According to yet a further aspect of the present invention, the strip is covered, throughout all of its surface and over its lower longitudinal edge, i.e. that longitudinal edge which will run a distance in on the blank, with a polymer covering material, such as polypropylene, polyamide or most preferred a hot melt glue. Such a polymer covering material will function as a thermosealing layer when the top is sealed at the region of the strip, in that the lower longitudinal edge of the strip is covered, the metal foil will not come into contact with the contents in a packaging container formed from the blank and filled with, for example, a food. This application of a covering material may also be put into effect in different manners. According to a first embodiment, the strip is covered after its application to the laminate, or in connection therewith, by a second elongate layer of a polymer covering material, said covering material preferably being applied such that it also covers the longitudinal edges of the strip. In such instance, a polymer lamination material may be extruded as this second elongate layer above said strip and be pressed fast in position, for example in the nip between rollers. According to a second embodiment, there is provided above said polymer reinforcement material, at least on one side of the strip, so that it extends over the longitudinal edges of the strip, the strip being applied at said base laminate so that this polymer reinforcement material is positioned on the opposite side of the metal foil to the base laminate and so that this polymer reinforcement material covers the longitudinal edge of the strip.
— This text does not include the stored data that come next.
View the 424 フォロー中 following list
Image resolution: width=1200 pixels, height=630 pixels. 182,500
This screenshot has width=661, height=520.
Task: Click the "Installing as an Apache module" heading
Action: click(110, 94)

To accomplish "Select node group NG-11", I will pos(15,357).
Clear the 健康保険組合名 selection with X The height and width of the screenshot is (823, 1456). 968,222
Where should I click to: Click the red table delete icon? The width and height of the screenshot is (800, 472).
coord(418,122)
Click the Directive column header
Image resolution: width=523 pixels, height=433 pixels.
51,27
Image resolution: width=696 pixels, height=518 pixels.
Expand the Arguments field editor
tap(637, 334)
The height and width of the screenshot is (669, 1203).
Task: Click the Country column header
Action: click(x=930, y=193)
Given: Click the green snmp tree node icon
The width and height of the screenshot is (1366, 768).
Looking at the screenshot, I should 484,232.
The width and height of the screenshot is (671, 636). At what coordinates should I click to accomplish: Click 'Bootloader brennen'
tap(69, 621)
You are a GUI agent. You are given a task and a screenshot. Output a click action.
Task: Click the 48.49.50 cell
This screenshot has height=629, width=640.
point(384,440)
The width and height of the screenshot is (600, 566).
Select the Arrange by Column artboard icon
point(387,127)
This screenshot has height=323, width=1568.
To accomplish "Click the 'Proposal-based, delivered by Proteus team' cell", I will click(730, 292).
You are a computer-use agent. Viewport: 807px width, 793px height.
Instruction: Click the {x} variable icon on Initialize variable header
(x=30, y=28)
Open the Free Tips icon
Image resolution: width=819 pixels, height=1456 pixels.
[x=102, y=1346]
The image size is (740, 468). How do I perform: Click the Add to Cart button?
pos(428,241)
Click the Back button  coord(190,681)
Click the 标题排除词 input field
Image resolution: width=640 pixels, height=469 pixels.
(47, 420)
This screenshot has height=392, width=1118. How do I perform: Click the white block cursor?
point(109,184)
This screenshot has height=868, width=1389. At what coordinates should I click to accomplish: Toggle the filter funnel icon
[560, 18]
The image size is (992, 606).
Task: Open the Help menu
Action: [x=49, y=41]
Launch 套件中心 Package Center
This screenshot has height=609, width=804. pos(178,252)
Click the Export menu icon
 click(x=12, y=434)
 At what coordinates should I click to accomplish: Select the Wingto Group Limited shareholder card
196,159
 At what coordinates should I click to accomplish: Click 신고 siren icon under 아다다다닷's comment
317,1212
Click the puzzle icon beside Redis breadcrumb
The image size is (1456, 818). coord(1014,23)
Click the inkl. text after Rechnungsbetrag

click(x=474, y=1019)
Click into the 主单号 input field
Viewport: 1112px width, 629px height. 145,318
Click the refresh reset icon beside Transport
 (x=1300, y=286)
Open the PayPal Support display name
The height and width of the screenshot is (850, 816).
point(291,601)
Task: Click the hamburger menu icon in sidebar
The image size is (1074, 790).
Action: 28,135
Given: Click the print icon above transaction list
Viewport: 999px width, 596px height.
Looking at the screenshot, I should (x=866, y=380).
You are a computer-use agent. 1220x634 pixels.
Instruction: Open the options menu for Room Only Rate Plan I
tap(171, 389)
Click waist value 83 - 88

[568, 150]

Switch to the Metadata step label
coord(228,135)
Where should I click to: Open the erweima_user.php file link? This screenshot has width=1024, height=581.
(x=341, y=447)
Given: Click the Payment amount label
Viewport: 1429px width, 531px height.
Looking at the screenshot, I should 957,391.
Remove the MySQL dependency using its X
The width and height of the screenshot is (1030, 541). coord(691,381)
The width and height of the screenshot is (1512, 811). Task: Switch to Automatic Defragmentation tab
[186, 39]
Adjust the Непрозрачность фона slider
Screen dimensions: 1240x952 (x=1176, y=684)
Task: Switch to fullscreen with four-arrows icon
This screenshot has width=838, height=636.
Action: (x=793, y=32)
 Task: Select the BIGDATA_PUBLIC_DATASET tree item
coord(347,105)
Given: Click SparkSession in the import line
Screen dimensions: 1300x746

A sealing region for the bottom transverse sealing may, in the embodiment where the first-mentioned strip is provided over a top-to-top

interface, for example be realised in that a second continuous strip of a material which conducts heat and electricity is applied in the machine direction, in a second region at a bottom end of the blanks, this second strip being preferably narrower than the first said strip, e.g. about 5-10 mm (per blank). Other aspects for this second strip may be those which are applicable of those described above for the first mentioned strip, for the top seal. However, it is also conceivable to realise the bottom sealing in a completely different method, for example by ultrasound, impulse heating, hot air etc.

The base laminate which, according to the invention, is provided with the strip of a material which conducts heat and electricity may have a structure which may vary within broad limits. However, a fundamental concept may be said to be that the base laminate, seen from the intended outside of the laminate and towards its inside provided with the strip, comprises a liquid-tight sealing layer, a core or bulk layer of preferably paper or paperboard, a gas barrier layer and a liquid-tight coating layer, as well as possible interjacent tie layers. One advantage deriving from the present invention is that the liquid-tight coating layer on the inside of the laminate may be made thinner than is otherwise the case, since it need not be adapted for transverse seals, but only for the less demanding longitudinal seals.

According to a final aspect of the method according to the present invention, said blank of packaging laminate is fold-formed, after step (b), into a packaging container which is filled with a food, sealed and retorted. In such instance, the transverse seals are preferably put into effect by induction heating. Where applicable, retorting may be dispensed with or replaced by hot fill.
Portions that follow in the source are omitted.